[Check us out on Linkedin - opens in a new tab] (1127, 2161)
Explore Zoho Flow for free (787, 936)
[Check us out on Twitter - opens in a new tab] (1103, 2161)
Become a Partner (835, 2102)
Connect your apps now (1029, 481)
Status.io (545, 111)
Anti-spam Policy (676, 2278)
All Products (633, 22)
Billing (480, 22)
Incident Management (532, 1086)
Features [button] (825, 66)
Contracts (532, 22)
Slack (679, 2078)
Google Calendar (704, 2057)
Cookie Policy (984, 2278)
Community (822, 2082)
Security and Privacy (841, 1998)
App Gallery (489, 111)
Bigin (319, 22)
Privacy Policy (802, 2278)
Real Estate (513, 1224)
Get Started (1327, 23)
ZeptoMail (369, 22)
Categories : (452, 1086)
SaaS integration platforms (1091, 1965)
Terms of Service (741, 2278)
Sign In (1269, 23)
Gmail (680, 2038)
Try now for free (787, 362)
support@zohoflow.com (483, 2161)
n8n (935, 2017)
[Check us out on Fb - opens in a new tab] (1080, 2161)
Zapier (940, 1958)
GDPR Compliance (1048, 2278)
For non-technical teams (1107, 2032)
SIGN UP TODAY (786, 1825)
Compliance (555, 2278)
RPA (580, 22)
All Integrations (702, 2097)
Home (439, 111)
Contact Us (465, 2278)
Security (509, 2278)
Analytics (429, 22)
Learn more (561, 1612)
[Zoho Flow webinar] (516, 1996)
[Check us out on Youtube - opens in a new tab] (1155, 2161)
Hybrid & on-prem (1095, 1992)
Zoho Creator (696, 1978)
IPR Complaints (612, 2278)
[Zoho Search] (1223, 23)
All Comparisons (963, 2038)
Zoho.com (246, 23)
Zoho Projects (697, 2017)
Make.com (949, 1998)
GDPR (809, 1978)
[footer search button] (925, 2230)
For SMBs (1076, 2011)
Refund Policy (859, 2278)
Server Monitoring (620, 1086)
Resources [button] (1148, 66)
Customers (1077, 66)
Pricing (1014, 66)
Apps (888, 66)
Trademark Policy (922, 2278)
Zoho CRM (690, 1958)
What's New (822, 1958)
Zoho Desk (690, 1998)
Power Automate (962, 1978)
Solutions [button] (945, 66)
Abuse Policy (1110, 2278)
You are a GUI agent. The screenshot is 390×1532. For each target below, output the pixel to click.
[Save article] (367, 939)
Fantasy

# # # #

> [What to do]
Using the listing above, locate the lines that hold "Check" and copy each one.

> [Solved problem]
[Check us out on Linkedin - opens in a new tab] (1127, 2161)
[Check us out on Twitter - opens in a new tab] (1103, 2161)
[Check us out on Fb - opens in a new tab] (1080, 2161)
[Check us out on Youtube - opens in a new tab] (1155, 2161)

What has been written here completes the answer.